■ COMPITI ASSEGNATI:
1. Riassuma in due frasi la scheda dedicata al romanzo «Angeli a pezzi».
2. Prosegua la scheda sul romanzo «Angeli a pezzi» a partire dalla sua ultima frase.
====== ESTRATTO DEL DOCUMENTO ======
Dan Fante

 

 

Angeli a pezzi
1999 - Marcos y Marcos, pag.212

 

Specialità di casa Fante è parlare del babbo: così Dan Fante, alias Bruno Dante, si tuffa in un ritratto del proprio rapporto di terrore e devozione per Jonathan, scrittore dal grande talento misconosciuto, stritolato dalle grinfie di Hollywood.
Bruno Dante è un uomo sulla cinquantina, generoso e passionale, sfiancato da mille rovinosi tentativi di redimere un carattere terribile e combinare qualcosa di buono: il suo sogno è sfoderare finalmente la maledetta vena di scrittore, soffocata dalla sfortuna e dai doveri della vita.
Chiamato a rendere un ultimo omaggio al padre gravemente malato, attraversa in volo l'America con la moglie, che ormai lo disprezza apertamente.
Costretto ad affrontare inerme l'inferno degli sguardi cattivi di famiglia, si avvicina al capezzale del padre con ansia ed estremo riguardo; ed è l'unico, forse, a comprendere nel profondo il genio del grande scrittore.
====== DATI REGISTRATI ======
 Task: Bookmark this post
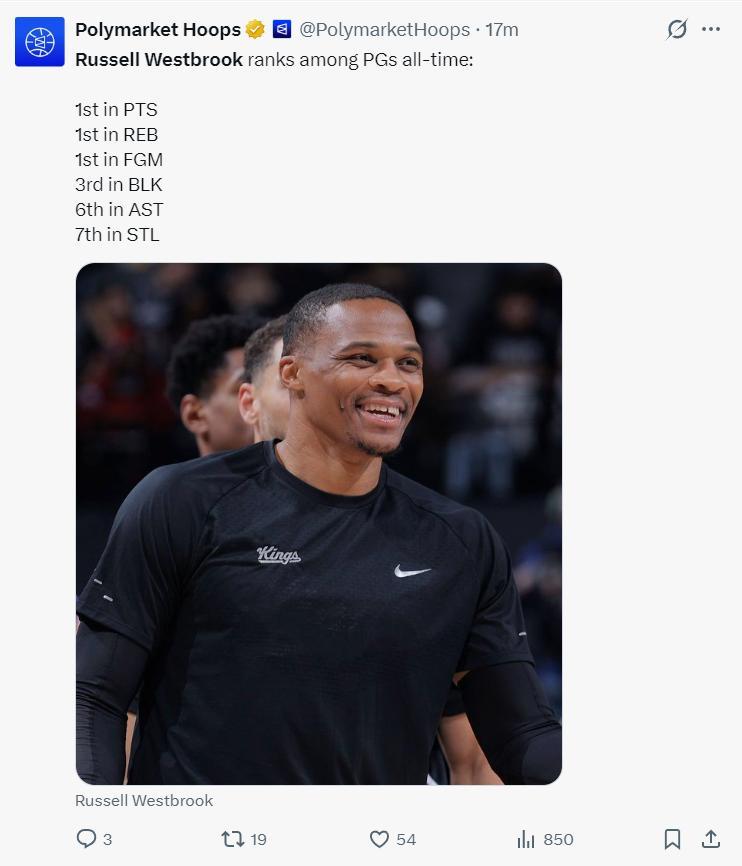click(x=673, y=839)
======
■ RISULTATI:
1. Nel romanzo Dan Fante, con il nome di Bruno Dante, ritrae il proprio rapporto di terrore e devozione verso il padre Jonathan, scrittore di grande talento misconosciuto e stritolato da Hollywood. Bruno Dante, uomo sulla cinquantina che sogna di far emergere la propria vena di scrittore, attraversa in volo l'America con la moglie, che ormai lo disprezza, per rendere un ultimo omaggio al padre gravemente malato, e al suo capezzale è forse l'unico a comprendere nel profondo il genio del grande scrittore.

2.
Sullo sfondo, un'America kafkiana, una Los Angeles da tregenda, percorsa in compagnia di Rocco, malandato bull terrier del padre e di una bambina prostituta con cui stabilisce una effimera ed eccezionale solidarietà.
Angeli a pezzi è un libro ruvido e talvolta disperato — qualcuno l'ha definito più bukowskiano di Bukowski — ma pieno di polpa su cui riflettere.
Come tutti i libri a firma Fante, ha il raro pregio dell'immediatezza, della sincerità e di poesia.

 

***

l'inizio...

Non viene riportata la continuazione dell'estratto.